In Star Trek: Catan, the resources you get to play with are dilithium, tritanium, food, oxygen and water, the production of each of these dictated by the colour of the planet and the number on the randomly assigned counters placed on top of them. The games we played saw some pretty unfortunate resource distribution across the board, with the food and tritanium hexes inexplicably managing to clump together and resulting in certain players having a monopoly, especially where the latter was concerned. Trading is allowed and indeed encouraged in Catan, and there are even special non-player trading posts at the edges of the board that can be claimed, but this doesn’t stop some pretty shady – and unfair – deals being made. Three oxygen for one tritanium? Extortion!
So was it fun? Everyone certainly seemed to enjoy themselves, aside from during a couple of brief moments of tension when the late hour combined with simultaneous sugar crashes resulted in some minor disputes, but this is to be expected during any extended period of time spent board gaming, and all parties involved agreed that subsequent games should definitely be played. We even got through multiple games with surprisingly few inappropriate Star Trek jokes; though I’ll certainly never look at the Vulcan salute in the same way again.

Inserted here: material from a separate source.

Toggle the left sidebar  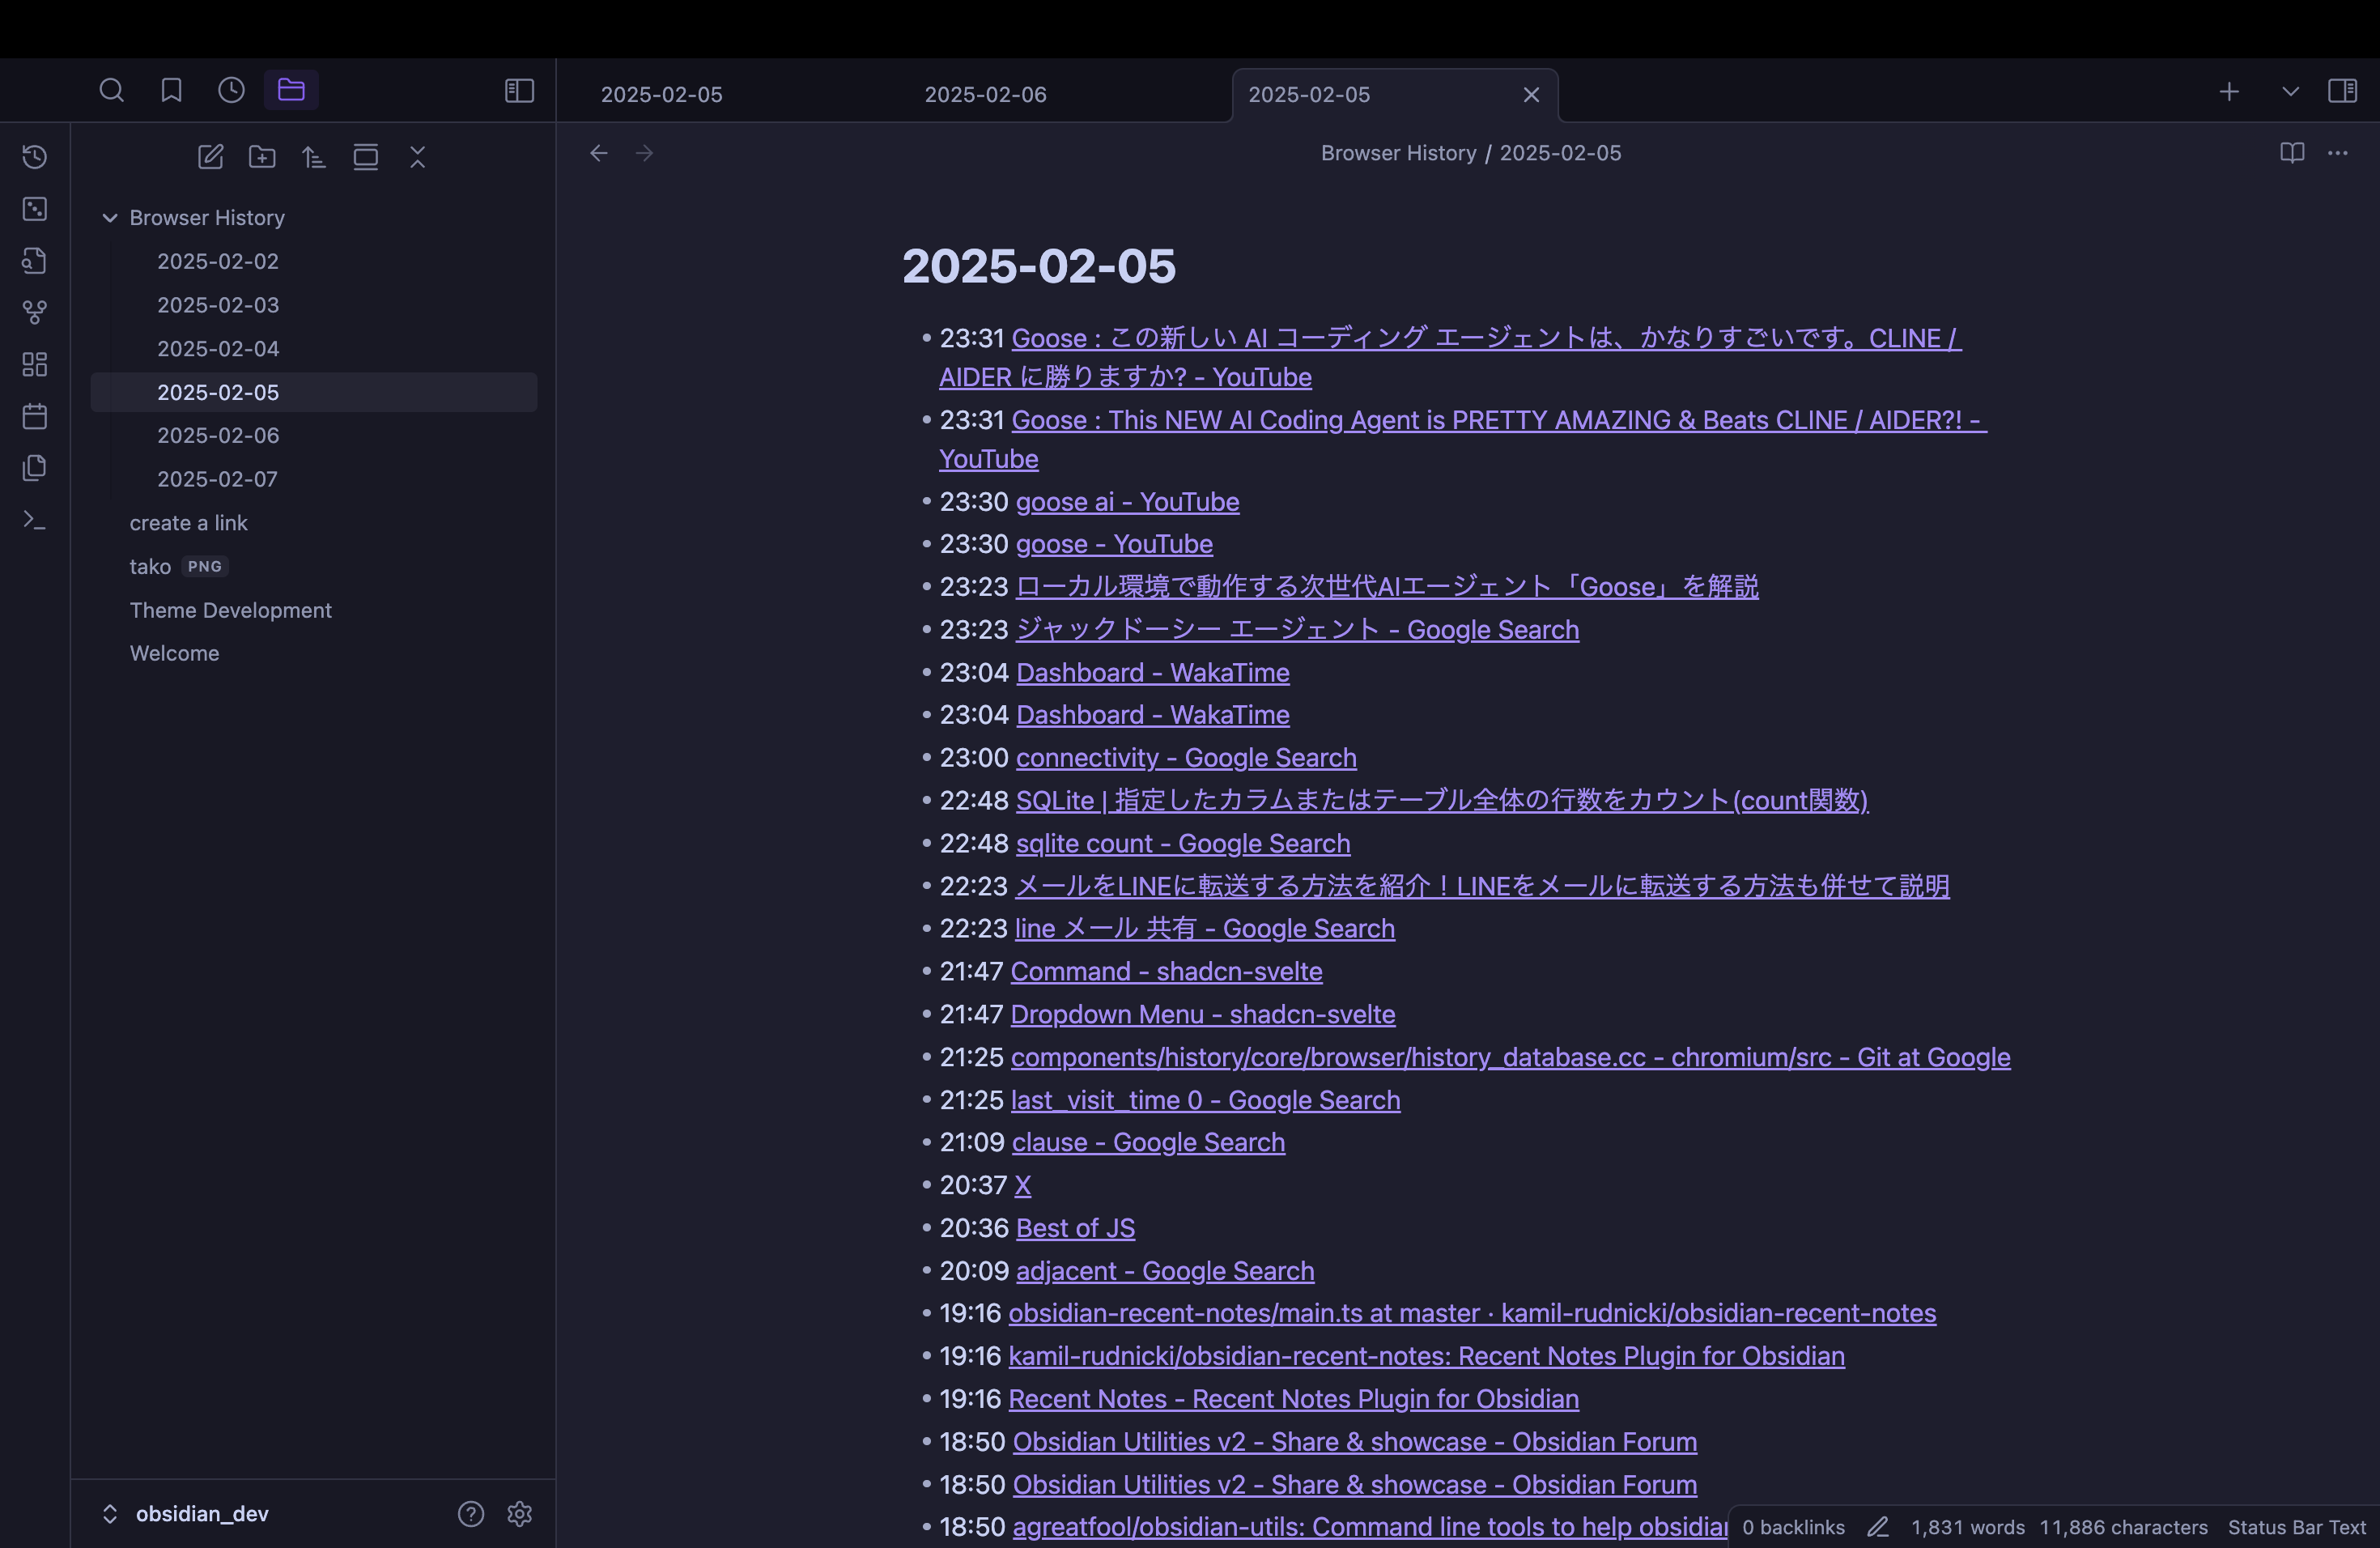click(x=519, y=91)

VERDICT: Catan is a classic board game regardless of edition, and even if you’re not a great Star Trek – or even board game – fan, you’re still likely to enjoy spending an hour or two on a game. While the rules may seem a little complicated to some at an initial glance, even we were momentarily intimidated by the presence of the rules almanac, they’re really not; if you can handle Monopoly, you can certainly get to grips with Star Trek: Catan. Just be careful who you play with, board games are serious business.